Unsecured Loans With Bad Credit: Three Real Options

When a person falls on hard times, getting an unsecured loan is just one more mountain that looks impossible to climb. Though your traditional places for seeking a loan – banks and credit unions – may be unable to help, all hope is not lost. Even people with bad credit can get an unsecured loan from specialist online lenders who are happy to work with those borrowers who need extra help. Before you go looking for an online unsecured loan, however, make sure that you are educated about your choices and the lending process.

Defining Basic Loans

In the lending world there are two basic loan options. The first is a secured loan. This is when someone borrows money by using property as collateral, or insurance. Bad credit matters less in getting a secured loan because the value of the property leveraged gives the lender assurance that even if the debt obligation is not met, he will have something to show for his efforts.

The other option, and unsecured loan, is a far riskier proposition. In this case, the borrower offers nothing to the lender as assurance of repayment. Instead, the value of the loan is unsecured and subject to total loss should the borrower fail to provide timely repayment. Lenders are therefore highly suspicious of any borrower looking for an unsecured loan and having bad credit will demote you in their minds even more.

Unsecured Lending Options

All this does not mean, however, that you are completely left out to dry if you are a borrower with bad credit. Unsecured loans do exist for people like you and, in fact, come in several varieties. The key is figuring out which loan package suits your needs best and then finding the best possible lender to provide it.

Option #1: Personal Loans

Unsecured personal loans are the hardest to obtain with bad credit, but also the most versatile and safe. This is a traditional long-term loan that will give anywhere from $5,000-$25,000 to be repaid over a period of 5-15 years. Interest rates on these loans are not as high as some other options, but borrowers with bad credit will likely need to find a cosigner in order to qualify. If you have a reliable cosigner, however, this may be a great choice.

Option #2: Payday Loans

For times when you need a relatively small amount of cash quickly, payday loans present a real viable option. Generally given for $100-$1,500, payday loans are a short-term fix for cash flow issues. These loans carry higher interest rates, but that is primarily because they are only given for a very short period of time – generally 14-90 days only. If you take a payday loan, you will not be subject to a credit check, but you will also need to be sure you can repay your loan quickly.

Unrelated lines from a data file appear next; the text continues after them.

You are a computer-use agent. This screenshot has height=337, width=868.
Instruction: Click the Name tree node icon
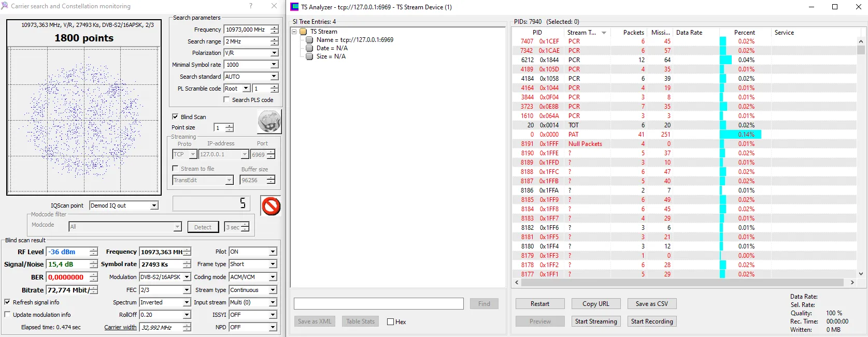pos(309,40)
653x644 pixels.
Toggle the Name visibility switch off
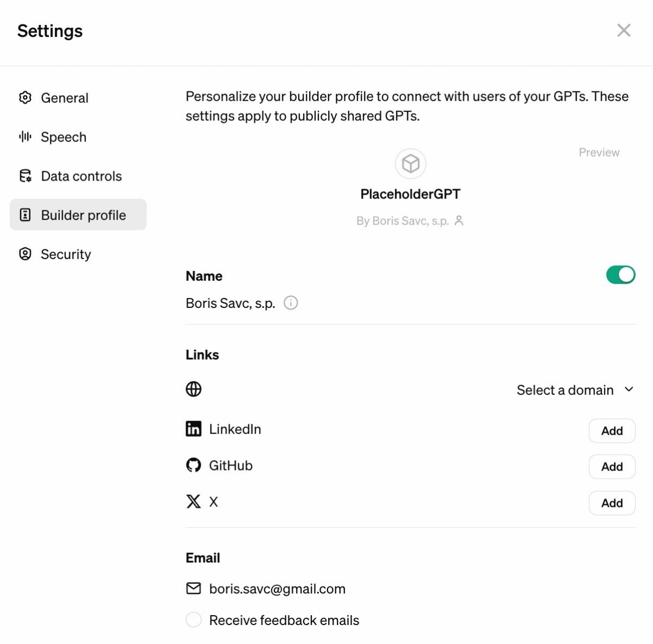[621, 275]
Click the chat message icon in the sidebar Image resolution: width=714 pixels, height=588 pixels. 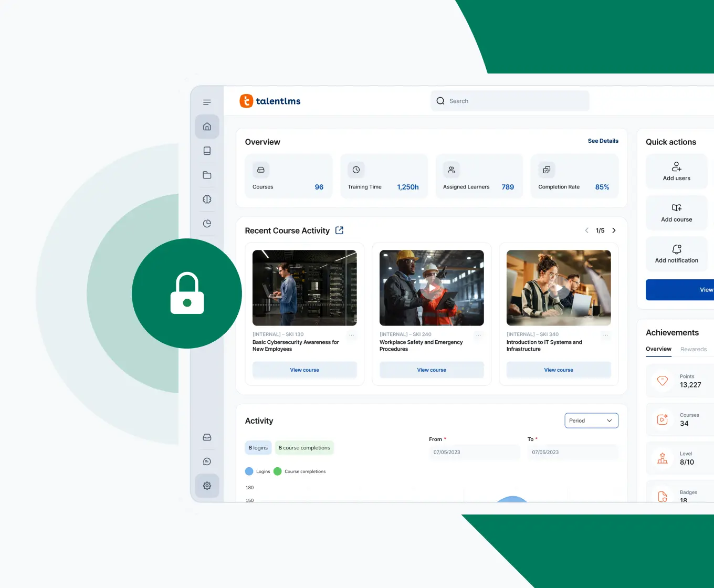tap(207, 461)
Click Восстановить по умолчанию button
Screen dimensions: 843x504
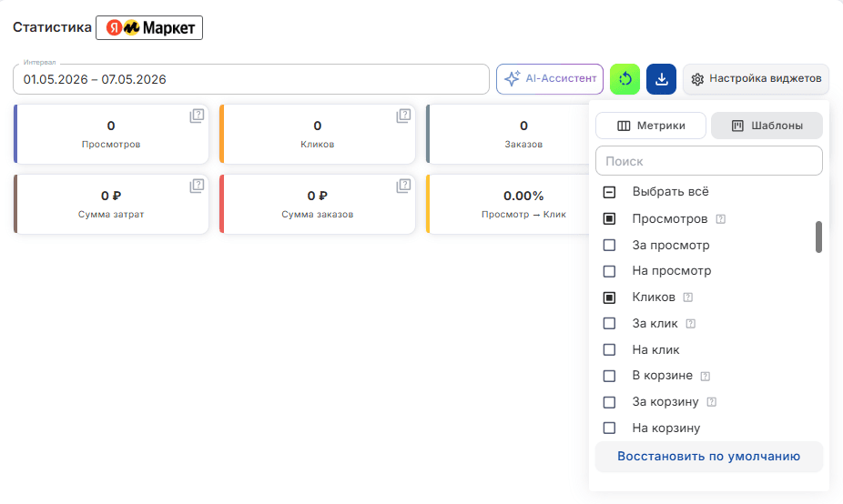point(708,457)
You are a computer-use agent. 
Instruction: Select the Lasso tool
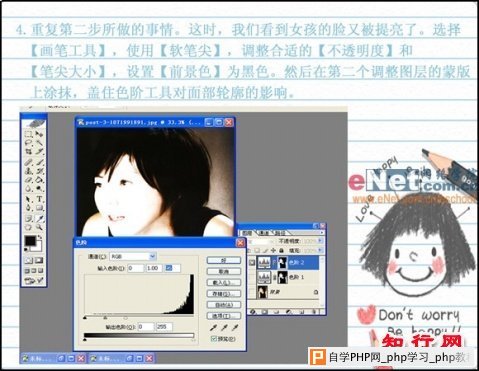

Option #3: An Unsecured Credit Card

The final option available to borrowers with bad credit is an unsecured credit card. Though you will likely only qualify for a small line of credit at first, unsecured credit cards allow you the freedom to spend as much or as little of your credit line as you want without the burden of repayment of the whole. You can budget around your expenses. The interest rates on these cards can be quite high, however, so it is necessary to spend wisely.

Getting the Right Loan

When someone has bad credit, finding the right unsecured loan can be a challenge. However, there are clearly options out there to suit all needs and lifestyles. Make sure you review these choices before deciding which unsecured loan is the right choice for you.

Jan
2023

Hard Money Home Equity Loans: Understanding Bad Credit Loan Consolidation

Hard money equity loans in the prevailing market are loans at a premium mortgage rate to the borrower in exchange for a “no red tape” 2nd mortgage loan. The money may be used by the lendee for whatever purpose they chose so long as the equity in the property or collateral provided is sufficient to cover the loan.

The term hard money loan initially meant a loan for hard cash. Today the term has been enhanced to cover loans for non-conventional loans such as investments, private funded loans, home equity loans and equity line of credit loans. Now it is possible to refinance your primary mortgage to get cash, consolidate debt and purchase investment properties instead of a taking out a purchase loan as a non-owner occupied investment property.

A maximum loan on property owned by the borrower is called a cash out loan. The borrower has a loan to value, which means the loan on the property, or collateral used is equal to the value of the property or collateral used to secure the loan. This type of loan has a higher interest rate than the “A paper” home equity loan that has a fixed rate around prime.

A home equity loan is one type of loan available for a hard money cash out loan. The Payment option negative ARM is another good 1st mortgage for investment properties if the borrower is looking for a short-term loan or if being self-employed has created some cash flow concerns.

A negative ARM mortgage calls for the payment of interest only on the loan. If the interest for a period is not paid in full the balance is added to the mortgage. The end result is an increased mortgage balance and a loss of equity in the property used for collateral. As the mortgage balance increases, the interest on the mortgage loan increases even though the interest rate remains the same. If both the loan balance and the interest rate increase, the property owner may be forced to sell or the loan may be foreclosed.

A home equity lender may require all or some of the following items before making a hard money loan.

1. A clear precise description of the property

2. Home Title to collateral

3. Borrower must show expertise in the field the loan will be used in

4. Mortgagor must accept all lender terms unconditionally

Because the interest rates are higher, and state laws may vary, borrowers should examine all ramifications before considering hard money loans.